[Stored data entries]

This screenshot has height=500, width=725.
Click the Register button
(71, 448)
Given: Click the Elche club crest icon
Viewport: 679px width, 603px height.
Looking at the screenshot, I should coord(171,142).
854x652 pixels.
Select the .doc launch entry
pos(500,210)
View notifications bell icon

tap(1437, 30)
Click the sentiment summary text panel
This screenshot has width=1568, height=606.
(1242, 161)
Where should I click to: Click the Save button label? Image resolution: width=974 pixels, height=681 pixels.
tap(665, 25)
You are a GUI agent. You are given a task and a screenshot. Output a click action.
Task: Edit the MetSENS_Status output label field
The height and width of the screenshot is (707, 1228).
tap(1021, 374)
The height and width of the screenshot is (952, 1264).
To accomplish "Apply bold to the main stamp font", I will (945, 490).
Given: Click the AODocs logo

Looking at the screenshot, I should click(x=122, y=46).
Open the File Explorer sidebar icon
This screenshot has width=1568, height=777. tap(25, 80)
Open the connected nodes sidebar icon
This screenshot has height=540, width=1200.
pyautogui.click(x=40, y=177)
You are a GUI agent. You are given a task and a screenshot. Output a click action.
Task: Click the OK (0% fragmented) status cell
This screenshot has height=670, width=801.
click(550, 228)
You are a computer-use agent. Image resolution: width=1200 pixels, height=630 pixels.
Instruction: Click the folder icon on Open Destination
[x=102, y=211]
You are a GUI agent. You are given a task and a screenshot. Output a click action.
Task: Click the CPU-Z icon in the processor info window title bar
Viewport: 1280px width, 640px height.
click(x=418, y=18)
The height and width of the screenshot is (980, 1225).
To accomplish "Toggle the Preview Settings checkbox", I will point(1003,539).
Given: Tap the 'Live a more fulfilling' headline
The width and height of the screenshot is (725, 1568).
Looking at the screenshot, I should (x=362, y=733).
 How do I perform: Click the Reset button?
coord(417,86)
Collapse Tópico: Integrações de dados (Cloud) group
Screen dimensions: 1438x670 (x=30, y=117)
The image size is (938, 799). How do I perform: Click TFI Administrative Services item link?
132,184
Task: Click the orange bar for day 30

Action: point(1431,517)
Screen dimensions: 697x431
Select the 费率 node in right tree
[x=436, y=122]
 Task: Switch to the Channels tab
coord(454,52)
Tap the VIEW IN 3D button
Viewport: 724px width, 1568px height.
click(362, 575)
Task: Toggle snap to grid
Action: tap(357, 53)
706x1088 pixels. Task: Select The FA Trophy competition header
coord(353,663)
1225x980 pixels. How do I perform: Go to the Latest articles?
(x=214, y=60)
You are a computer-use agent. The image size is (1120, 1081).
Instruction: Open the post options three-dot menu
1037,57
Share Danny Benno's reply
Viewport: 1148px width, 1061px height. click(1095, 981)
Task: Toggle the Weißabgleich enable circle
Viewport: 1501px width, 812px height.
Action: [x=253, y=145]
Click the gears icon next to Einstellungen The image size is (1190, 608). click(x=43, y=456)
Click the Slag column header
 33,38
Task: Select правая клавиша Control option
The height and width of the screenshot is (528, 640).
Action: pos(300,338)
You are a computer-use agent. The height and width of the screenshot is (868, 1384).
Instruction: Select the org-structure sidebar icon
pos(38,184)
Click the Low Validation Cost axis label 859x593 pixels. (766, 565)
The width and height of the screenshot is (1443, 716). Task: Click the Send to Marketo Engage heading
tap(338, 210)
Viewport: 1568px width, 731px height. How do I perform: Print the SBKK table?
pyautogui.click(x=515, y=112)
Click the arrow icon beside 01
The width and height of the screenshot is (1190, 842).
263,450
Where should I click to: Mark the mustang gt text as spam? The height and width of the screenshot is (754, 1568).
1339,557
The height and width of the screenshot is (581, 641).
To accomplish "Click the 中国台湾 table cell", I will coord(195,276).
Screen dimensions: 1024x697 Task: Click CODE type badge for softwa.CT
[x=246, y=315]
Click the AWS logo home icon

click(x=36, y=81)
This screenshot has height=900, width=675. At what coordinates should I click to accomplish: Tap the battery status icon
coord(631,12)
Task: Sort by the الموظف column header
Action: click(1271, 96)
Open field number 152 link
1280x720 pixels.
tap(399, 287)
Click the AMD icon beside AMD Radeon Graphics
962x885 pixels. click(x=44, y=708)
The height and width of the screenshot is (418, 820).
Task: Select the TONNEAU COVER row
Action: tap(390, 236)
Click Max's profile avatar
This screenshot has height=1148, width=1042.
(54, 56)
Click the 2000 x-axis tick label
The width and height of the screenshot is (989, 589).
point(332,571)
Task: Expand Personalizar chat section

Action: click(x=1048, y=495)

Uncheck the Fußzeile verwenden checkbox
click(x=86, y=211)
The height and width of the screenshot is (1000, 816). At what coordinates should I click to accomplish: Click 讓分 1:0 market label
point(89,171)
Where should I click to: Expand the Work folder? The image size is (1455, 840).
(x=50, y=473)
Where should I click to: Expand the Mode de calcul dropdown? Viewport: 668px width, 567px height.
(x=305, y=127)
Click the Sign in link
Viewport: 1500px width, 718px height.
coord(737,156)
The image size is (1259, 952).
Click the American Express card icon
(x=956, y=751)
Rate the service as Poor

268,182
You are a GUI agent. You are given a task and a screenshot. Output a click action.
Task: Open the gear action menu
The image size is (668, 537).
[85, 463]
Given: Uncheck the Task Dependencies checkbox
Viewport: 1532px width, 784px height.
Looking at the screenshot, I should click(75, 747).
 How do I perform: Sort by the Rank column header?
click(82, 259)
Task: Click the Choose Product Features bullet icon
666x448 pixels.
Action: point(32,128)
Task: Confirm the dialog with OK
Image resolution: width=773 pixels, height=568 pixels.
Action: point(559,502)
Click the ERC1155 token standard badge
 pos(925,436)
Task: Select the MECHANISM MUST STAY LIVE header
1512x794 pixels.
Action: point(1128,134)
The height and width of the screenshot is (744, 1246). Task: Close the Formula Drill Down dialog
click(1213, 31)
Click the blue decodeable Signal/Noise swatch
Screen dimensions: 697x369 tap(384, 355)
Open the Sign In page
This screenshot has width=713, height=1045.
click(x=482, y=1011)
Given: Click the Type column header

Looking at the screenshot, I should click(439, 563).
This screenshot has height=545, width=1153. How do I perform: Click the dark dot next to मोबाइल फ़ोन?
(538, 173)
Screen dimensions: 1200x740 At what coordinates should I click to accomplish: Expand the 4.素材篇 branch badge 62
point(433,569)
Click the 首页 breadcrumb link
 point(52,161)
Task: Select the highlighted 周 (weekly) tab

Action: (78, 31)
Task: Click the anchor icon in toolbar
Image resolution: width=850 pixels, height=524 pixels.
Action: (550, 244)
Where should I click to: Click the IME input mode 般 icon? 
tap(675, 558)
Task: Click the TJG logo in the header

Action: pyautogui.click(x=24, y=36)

Problem statement => Find the line containing "Click the 首页 breadcrumb link" in the data above. Please transcribe it and every line after it, exactly.

Reply to the task =>
Click the 首页 breadcrumb link
 point(52,161)
Task: Select the highlighted 周 (weekly) tab

Action: (78, 31)
Task: Click the anchor icon in toolbar
Image resolution: width=850 pixels, height=524 pixels.
Action: (550, 244)
Where should I click to: Click the IME input mode 般 icon? 
tap(675, 558)
Task: Click the TJG logo in the header

Action: pyautogui.click(x=24, y=36)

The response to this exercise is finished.